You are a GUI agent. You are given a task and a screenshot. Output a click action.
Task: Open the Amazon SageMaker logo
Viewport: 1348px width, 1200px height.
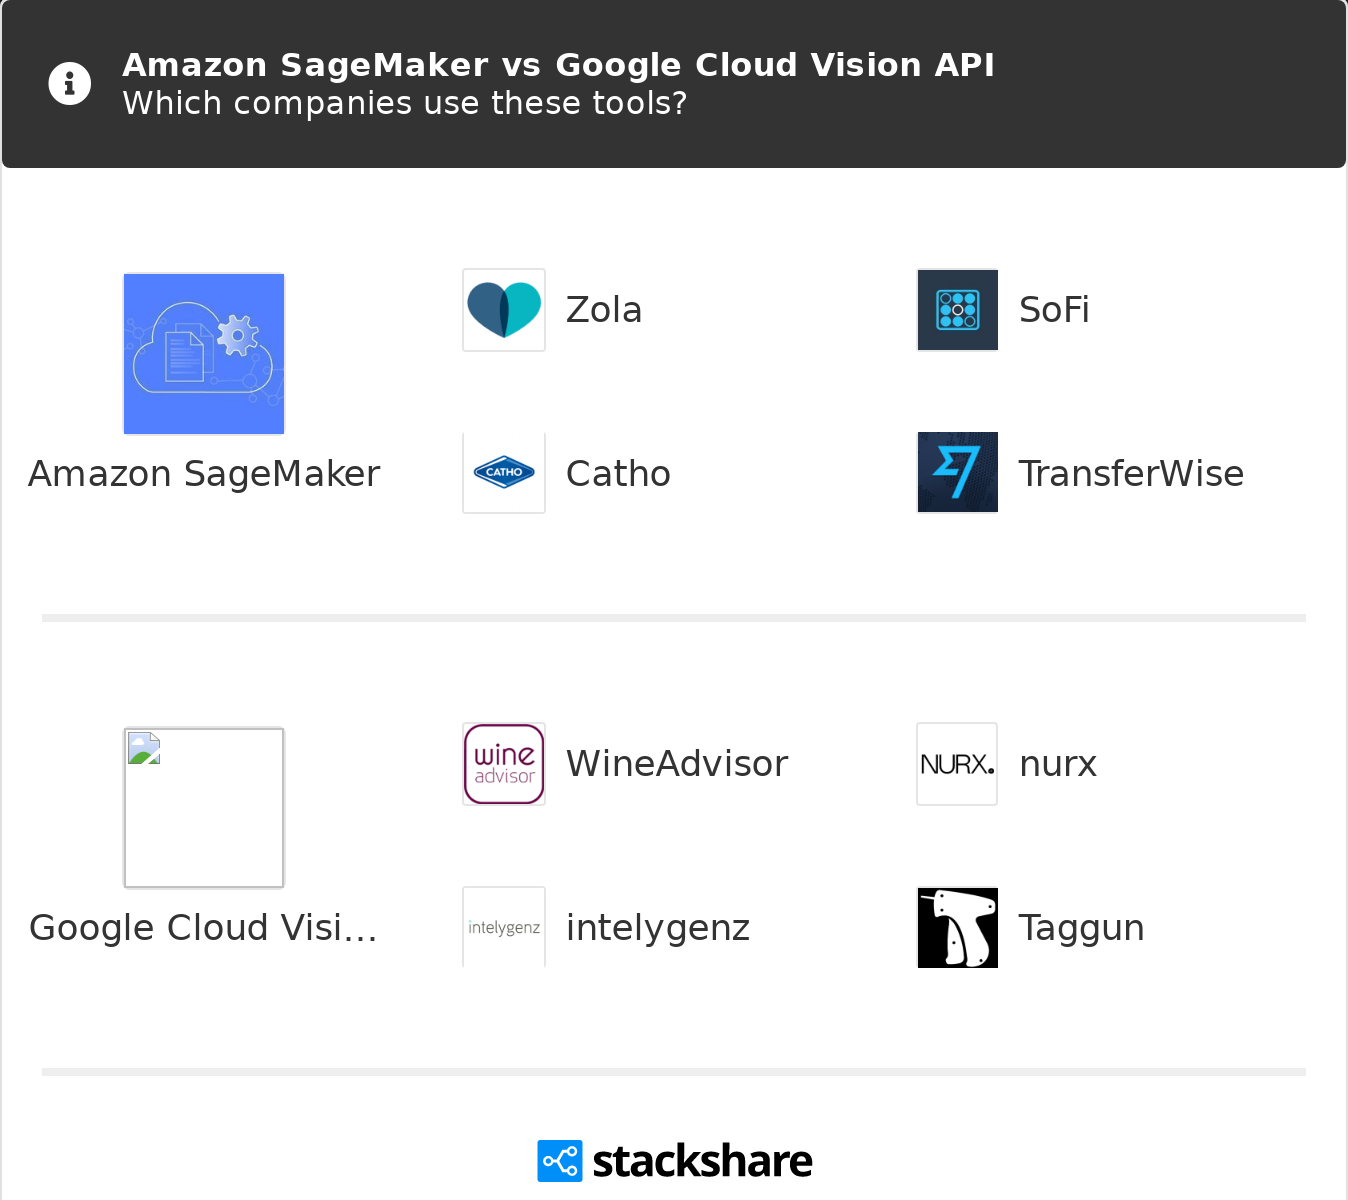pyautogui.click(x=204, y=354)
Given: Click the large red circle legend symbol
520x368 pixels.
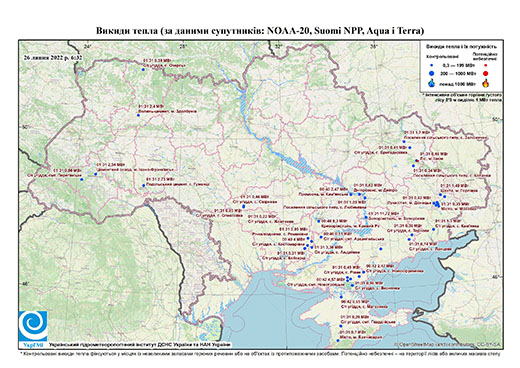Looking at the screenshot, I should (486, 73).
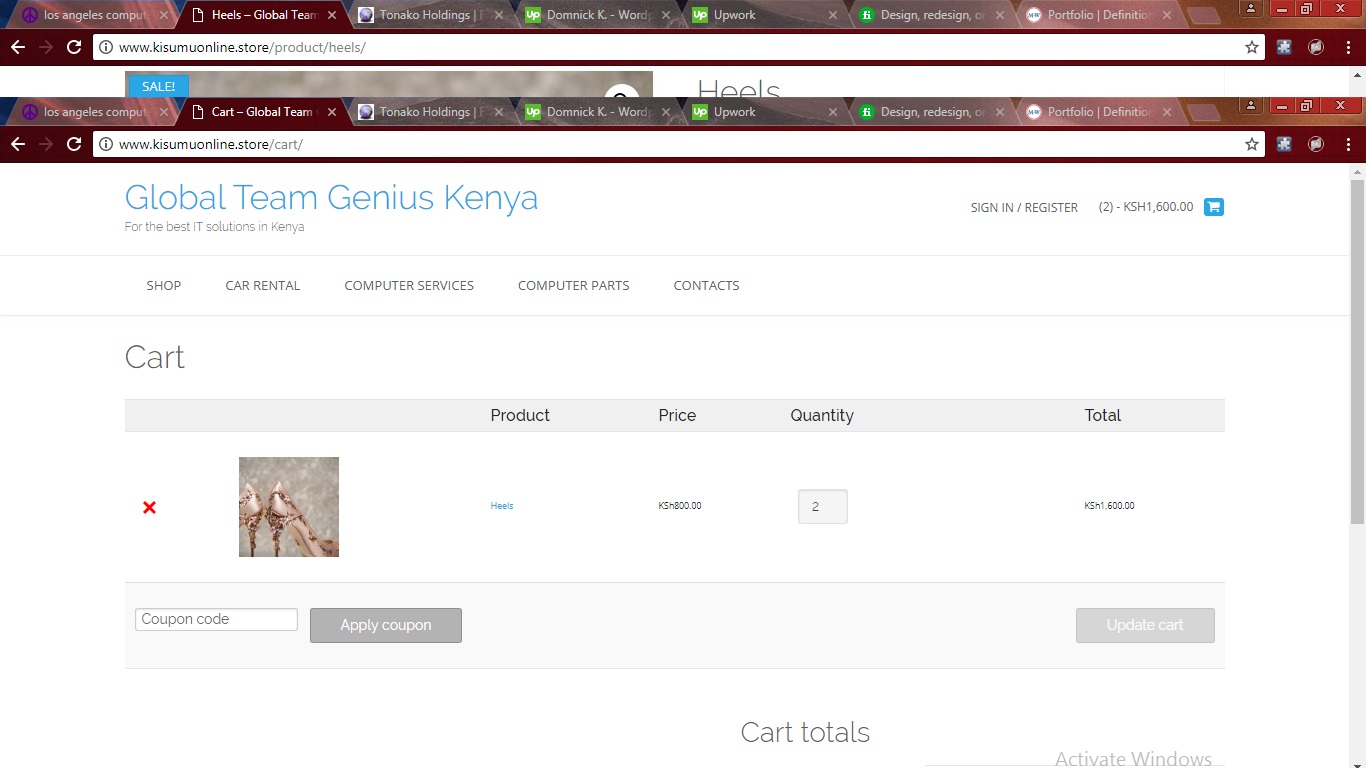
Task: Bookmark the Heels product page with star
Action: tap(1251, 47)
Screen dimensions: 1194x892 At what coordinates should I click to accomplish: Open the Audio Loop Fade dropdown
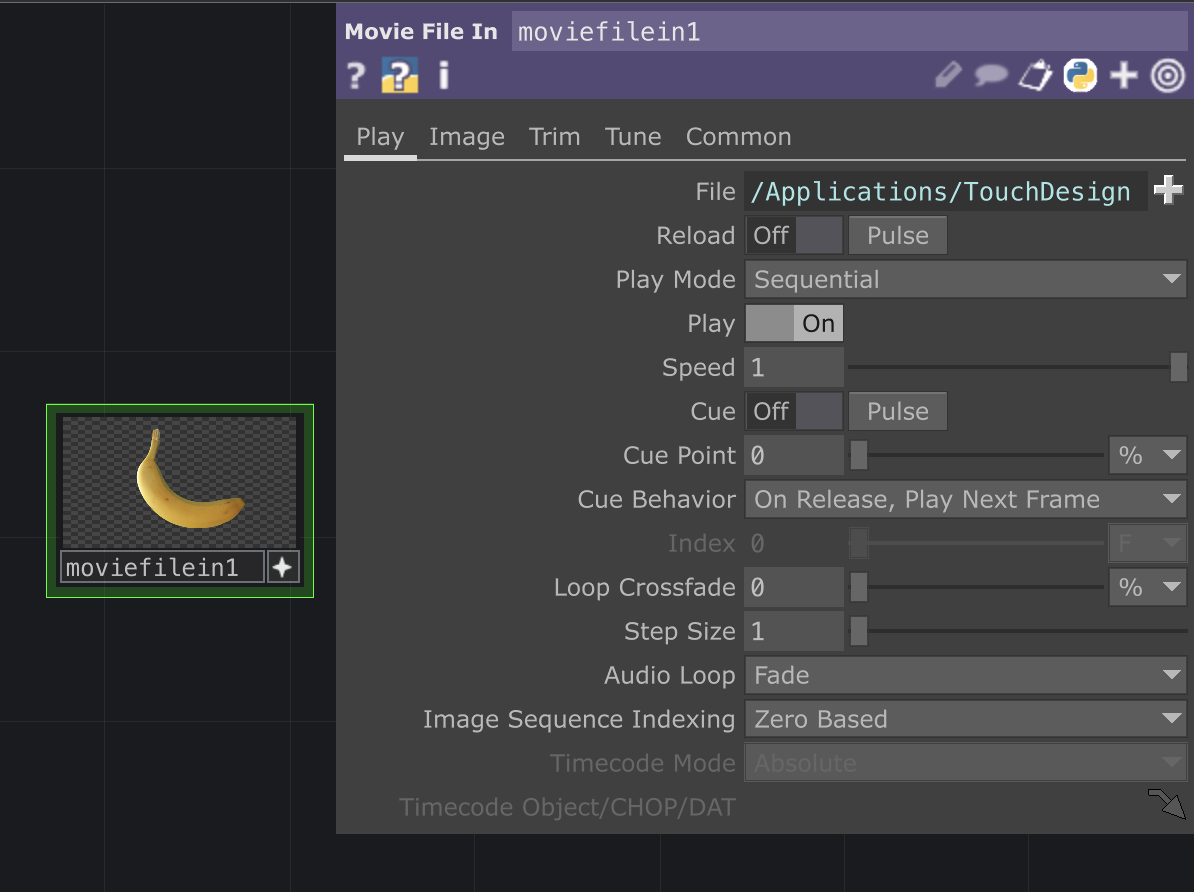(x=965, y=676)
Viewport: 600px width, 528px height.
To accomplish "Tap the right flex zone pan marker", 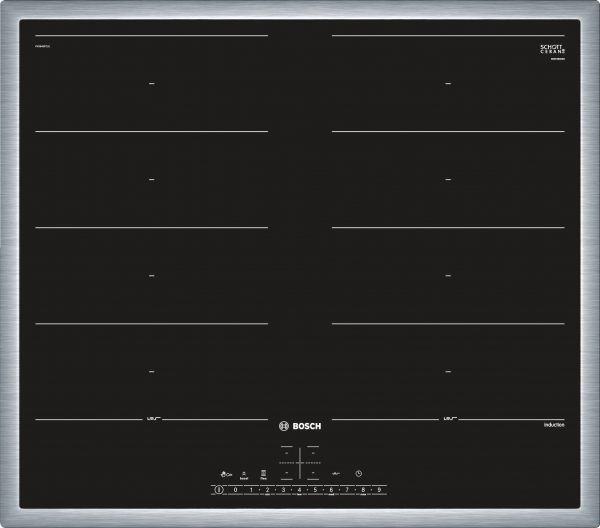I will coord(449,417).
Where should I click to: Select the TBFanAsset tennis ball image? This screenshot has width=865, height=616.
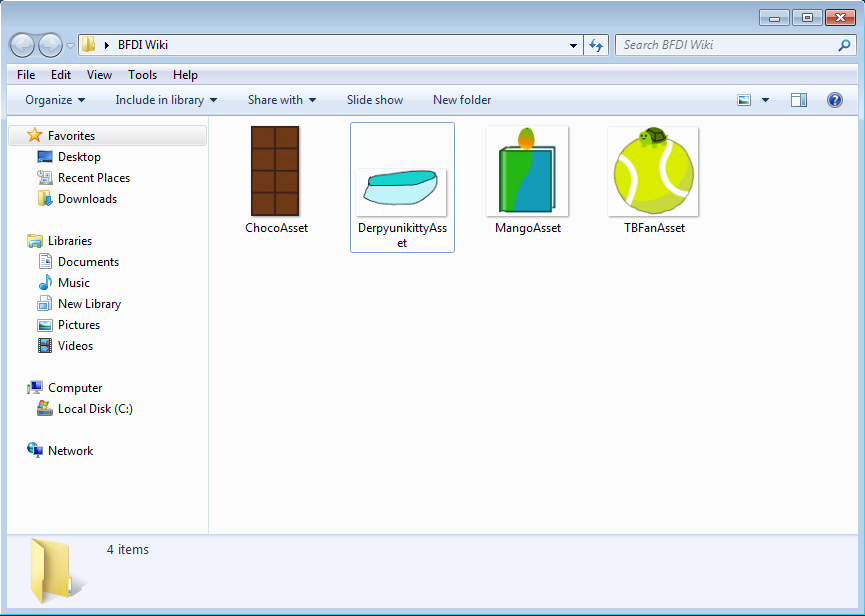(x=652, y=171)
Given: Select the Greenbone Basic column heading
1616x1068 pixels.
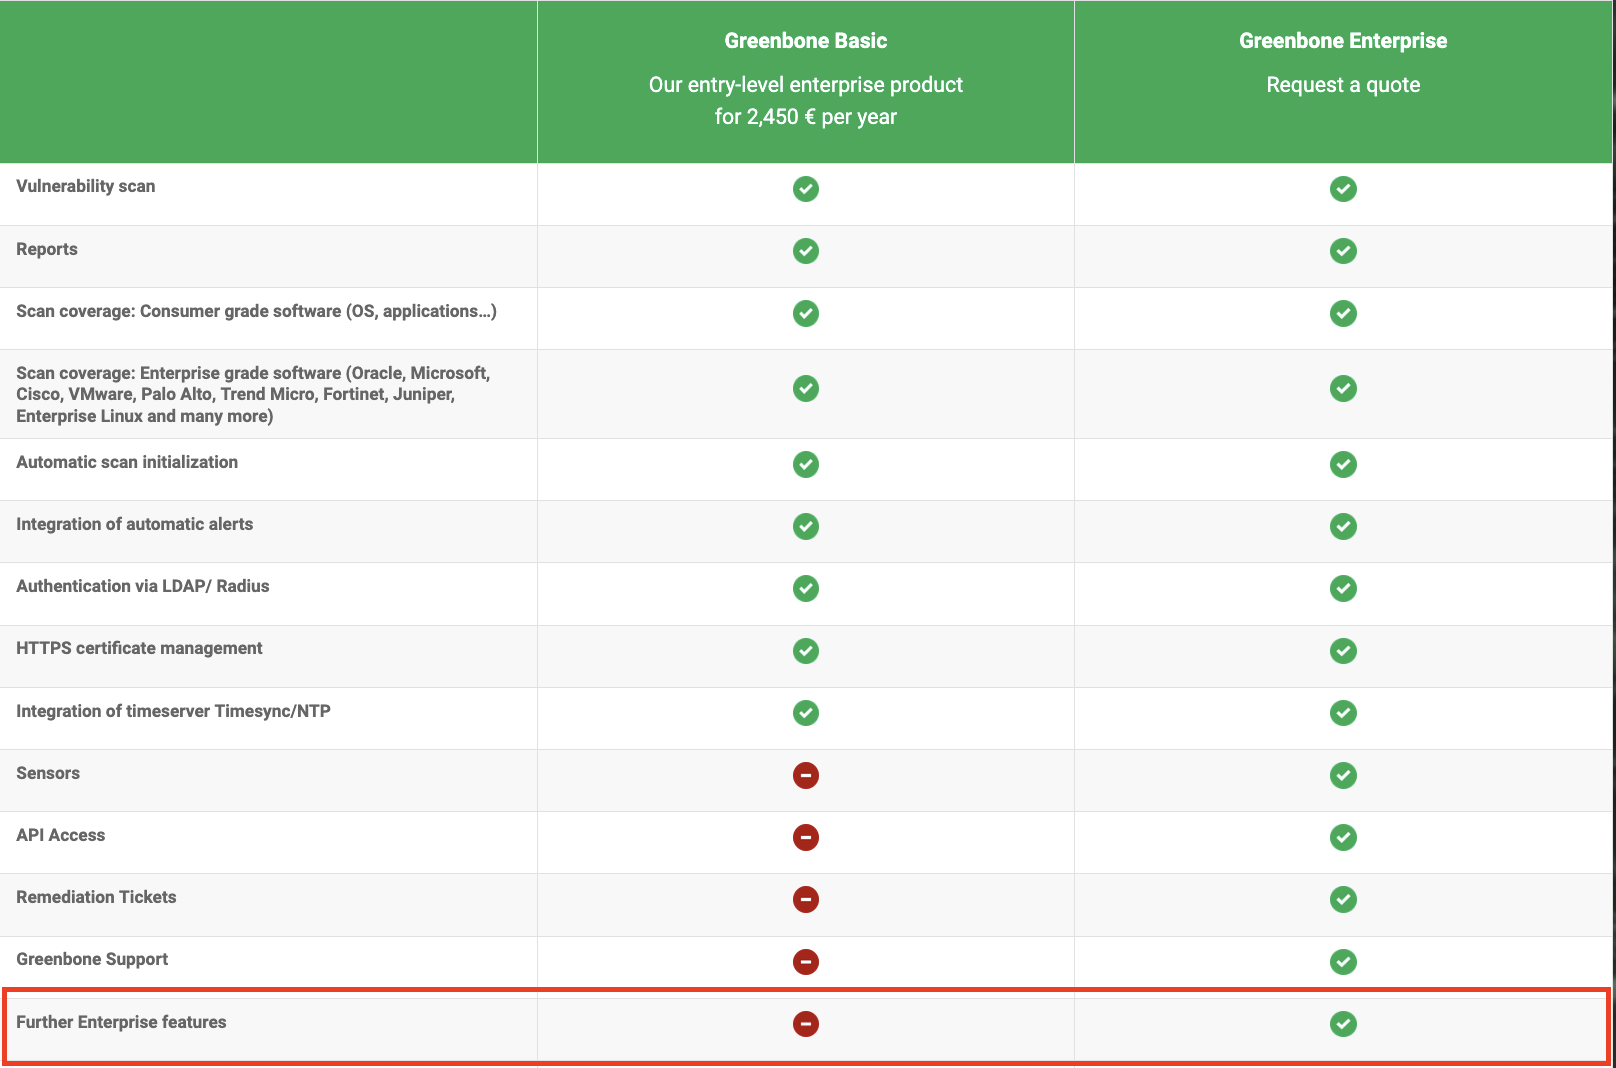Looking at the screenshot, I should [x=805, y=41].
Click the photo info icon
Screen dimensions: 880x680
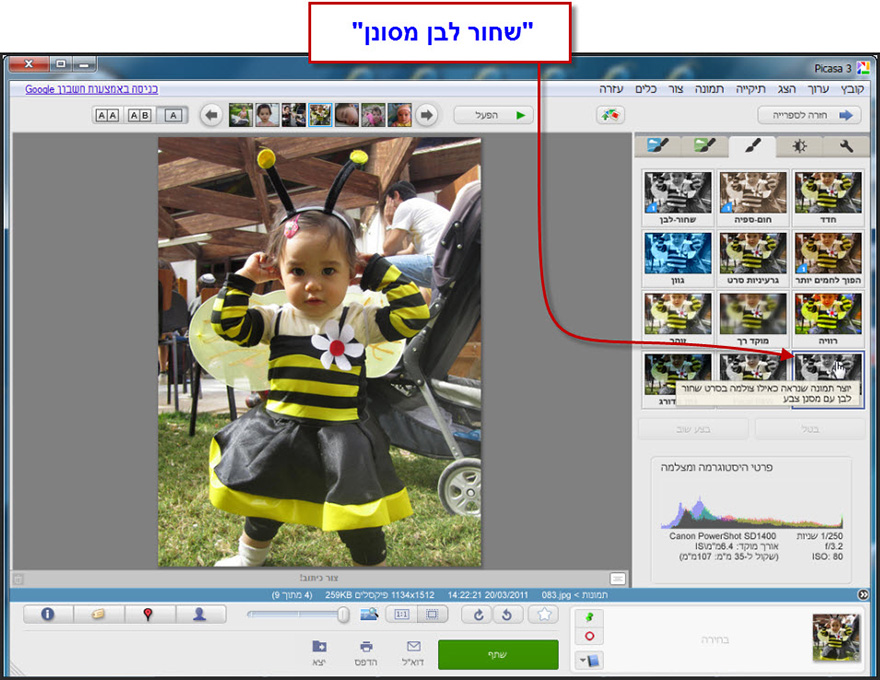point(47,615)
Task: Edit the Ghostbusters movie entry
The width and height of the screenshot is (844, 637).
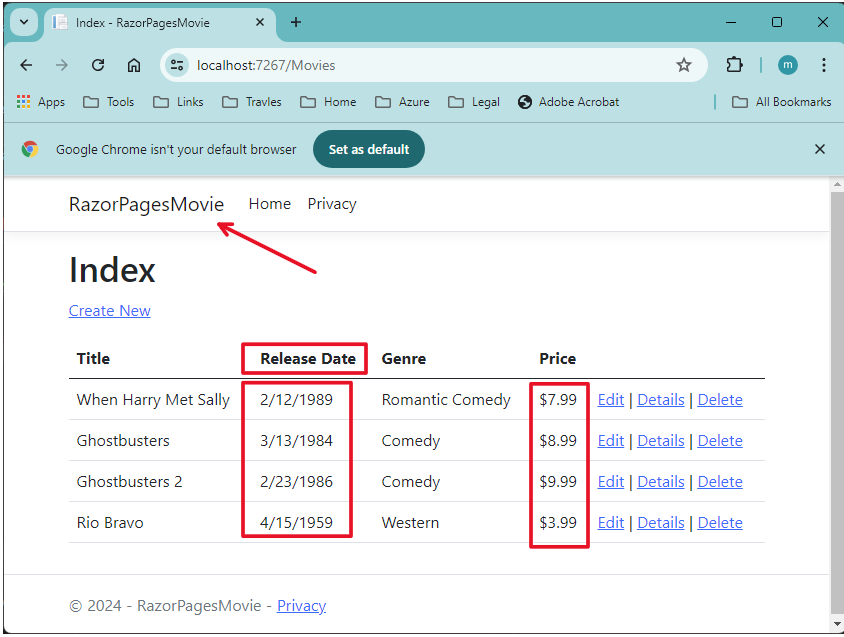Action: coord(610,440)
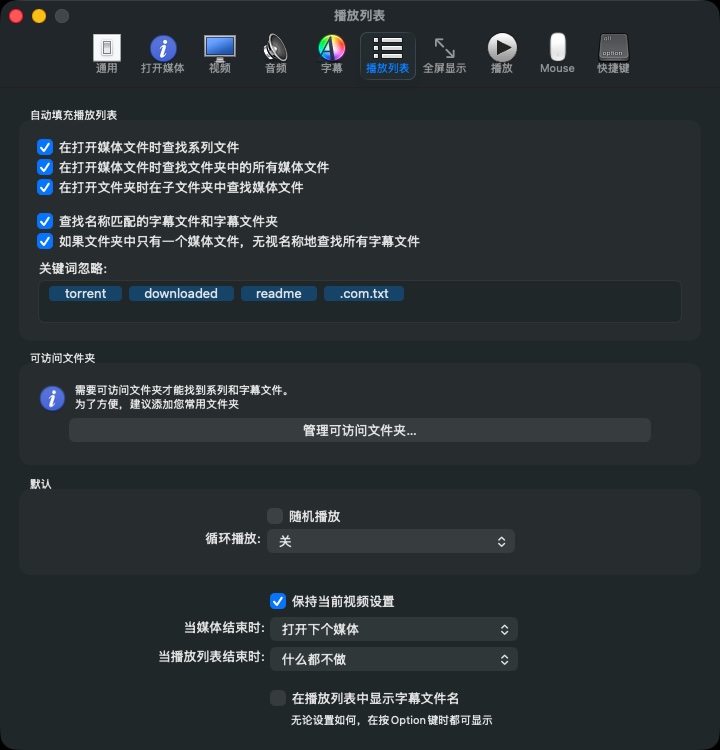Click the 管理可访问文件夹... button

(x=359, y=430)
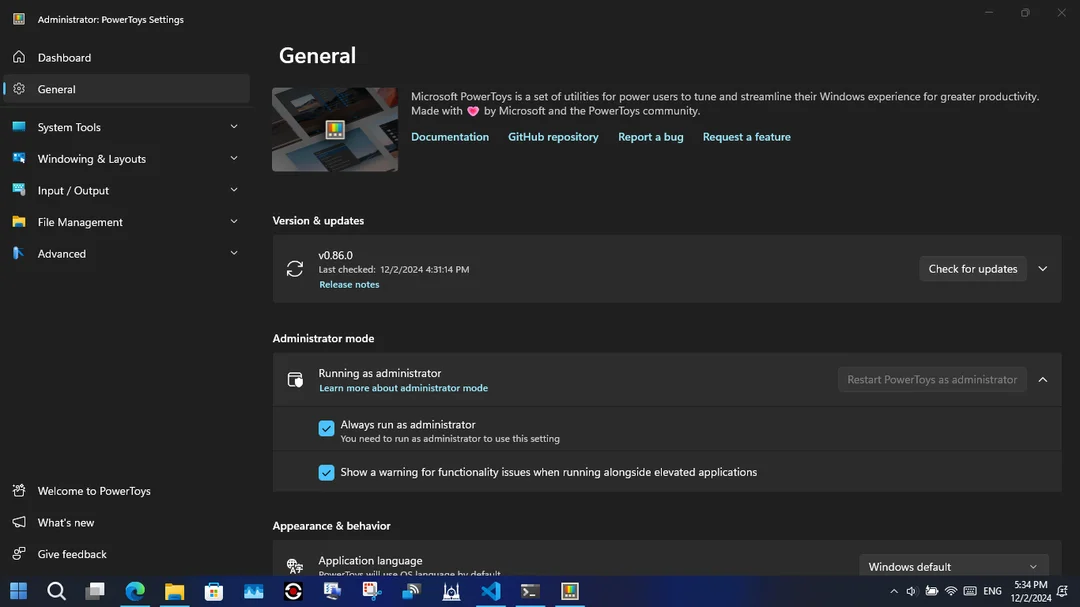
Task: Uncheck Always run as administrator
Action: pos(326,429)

» WHAT YOU ARE ASKED TO DO
Please transcribe exactly the part of the records that opens with the line containing "Where should I" and closes with the line containing "Task: Edit the Ghostbusters movie entry", both ends included, and leave out the pictures.

» OUTPUT OF THE EXERCISE
Where should I click to: Select the TBFanAsset tennis ball image? This screenshot has width=865, height=616.
(x=652, y=171)
Given: Select the Greenbone Basic column heading
1616x1068 pixels.
Looking at the screenshot, I should [x=805, y=41].
Click the photo info icon
Screen dimensions: 880x680
point(47,615)
Task: Edit the Ghostbusters movie entry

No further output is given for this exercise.